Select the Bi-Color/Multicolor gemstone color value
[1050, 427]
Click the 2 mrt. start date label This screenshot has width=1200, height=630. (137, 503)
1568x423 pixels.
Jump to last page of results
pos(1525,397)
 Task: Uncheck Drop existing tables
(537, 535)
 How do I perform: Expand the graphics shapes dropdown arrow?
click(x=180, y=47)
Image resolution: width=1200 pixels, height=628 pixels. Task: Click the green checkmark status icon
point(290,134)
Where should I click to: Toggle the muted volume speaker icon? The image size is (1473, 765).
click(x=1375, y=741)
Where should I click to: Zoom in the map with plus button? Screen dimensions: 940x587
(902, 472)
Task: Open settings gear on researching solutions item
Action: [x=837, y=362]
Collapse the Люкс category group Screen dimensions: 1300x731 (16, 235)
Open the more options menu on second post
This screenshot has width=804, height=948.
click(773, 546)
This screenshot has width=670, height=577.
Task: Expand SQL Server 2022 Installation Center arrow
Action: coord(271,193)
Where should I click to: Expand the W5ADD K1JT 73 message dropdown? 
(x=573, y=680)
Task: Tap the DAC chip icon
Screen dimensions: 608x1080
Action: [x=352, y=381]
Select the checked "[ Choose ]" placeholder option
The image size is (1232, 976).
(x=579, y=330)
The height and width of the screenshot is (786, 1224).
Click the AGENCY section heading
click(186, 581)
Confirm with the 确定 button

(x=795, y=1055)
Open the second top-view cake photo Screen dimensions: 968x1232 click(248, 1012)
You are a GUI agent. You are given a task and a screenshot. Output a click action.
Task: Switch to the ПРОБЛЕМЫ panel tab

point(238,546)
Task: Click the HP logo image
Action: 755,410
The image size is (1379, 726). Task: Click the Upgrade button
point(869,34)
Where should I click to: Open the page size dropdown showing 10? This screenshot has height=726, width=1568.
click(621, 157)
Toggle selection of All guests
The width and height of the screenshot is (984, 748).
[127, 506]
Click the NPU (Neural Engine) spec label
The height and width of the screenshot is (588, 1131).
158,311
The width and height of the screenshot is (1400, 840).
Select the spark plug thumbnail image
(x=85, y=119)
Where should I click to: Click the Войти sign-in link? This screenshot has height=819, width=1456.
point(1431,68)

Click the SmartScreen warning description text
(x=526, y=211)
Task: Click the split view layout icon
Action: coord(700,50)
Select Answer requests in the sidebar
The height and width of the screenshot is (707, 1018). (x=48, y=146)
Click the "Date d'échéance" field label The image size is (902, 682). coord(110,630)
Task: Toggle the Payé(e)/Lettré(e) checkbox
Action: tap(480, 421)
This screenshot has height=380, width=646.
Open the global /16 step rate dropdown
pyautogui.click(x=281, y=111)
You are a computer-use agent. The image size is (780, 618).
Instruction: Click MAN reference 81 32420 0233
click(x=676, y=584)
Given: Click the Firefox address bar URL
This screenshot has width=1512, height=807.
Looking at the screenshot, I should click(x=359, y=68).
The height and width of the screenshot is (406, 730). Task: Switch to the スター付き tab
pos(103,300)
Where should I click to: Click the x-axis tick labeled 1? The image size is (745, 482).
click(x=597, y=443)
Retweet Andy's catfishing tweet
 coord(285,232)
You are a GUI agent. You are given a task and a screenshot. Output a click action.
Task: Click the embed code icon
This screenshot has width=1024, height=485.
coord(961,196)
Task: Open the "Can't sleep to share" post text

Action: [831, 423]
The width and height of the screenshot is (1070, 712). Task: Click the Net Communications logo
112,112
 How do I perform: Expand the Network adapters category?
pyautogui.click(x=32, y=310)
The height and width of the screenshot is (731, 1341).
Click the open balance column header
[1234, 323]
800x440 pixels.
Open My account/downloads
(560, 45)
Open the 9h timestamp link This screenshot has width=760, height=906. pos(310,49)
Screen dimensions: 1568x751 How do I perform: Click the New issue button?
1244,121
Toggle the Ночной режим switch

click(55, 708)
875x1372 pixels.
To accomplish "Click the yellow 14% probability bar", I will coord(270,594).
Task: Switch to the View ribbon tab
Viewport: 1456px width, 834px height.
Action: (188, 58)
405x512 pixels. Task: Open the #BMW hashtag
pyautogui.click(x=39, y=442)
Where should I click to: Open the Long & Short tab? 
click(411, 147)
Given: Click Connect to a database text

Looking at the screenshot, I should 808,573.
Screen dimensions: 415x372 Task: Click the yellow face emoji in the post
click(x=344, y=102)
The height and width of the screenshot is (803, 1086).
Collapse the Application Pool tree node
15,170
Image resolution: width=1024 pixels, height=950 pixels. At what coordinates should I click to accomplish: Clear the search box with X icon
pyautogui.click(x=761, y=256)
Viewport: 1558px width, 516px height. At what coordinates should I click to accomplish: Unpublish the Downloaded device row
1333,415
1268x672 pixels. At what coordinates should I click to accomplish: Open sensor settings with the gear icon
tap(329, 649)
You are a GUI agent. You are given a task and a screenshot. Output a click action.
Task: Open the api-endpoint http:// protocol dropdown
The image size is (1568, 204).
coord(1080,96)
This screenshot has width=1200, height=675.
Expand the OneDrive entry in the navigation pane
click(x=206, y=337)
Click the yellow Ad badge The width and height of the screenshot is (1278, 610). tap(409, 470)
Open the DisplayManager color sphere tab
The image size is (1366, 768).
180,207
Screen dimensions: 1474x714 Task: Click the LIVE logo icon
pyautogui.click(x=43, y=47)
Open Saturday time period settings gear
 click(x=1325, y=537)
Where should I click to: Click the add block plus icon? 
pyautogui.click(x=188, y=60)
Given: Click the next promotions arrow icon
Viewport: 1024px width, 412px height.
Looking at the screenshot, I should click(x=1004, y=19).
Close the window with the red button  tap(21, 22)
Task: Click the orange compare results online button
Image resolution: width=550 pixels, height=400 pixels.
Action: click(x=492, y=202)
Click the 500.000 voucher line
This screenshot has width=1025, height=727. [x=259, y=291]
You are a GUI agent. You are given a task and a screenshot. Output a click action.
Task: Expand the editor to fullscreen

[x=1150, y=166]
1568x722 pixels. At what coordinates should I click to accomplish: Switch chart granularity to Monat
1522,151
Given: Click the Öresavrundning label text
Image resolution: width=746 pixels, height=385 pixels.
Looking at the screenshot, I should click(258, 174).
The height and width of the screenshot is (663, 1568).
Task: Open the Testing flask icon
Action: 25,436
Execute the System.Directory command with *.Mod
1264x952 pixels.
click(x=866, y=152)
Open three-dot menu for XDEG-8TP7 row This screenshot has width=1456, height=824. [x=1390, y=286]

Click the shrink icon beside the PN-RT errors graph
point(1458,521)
━━━━━━━━━━━━━━━━━━━━━━━━━━━━━━
In the data, find how many lines hold the string "second", and answer with the number only.

2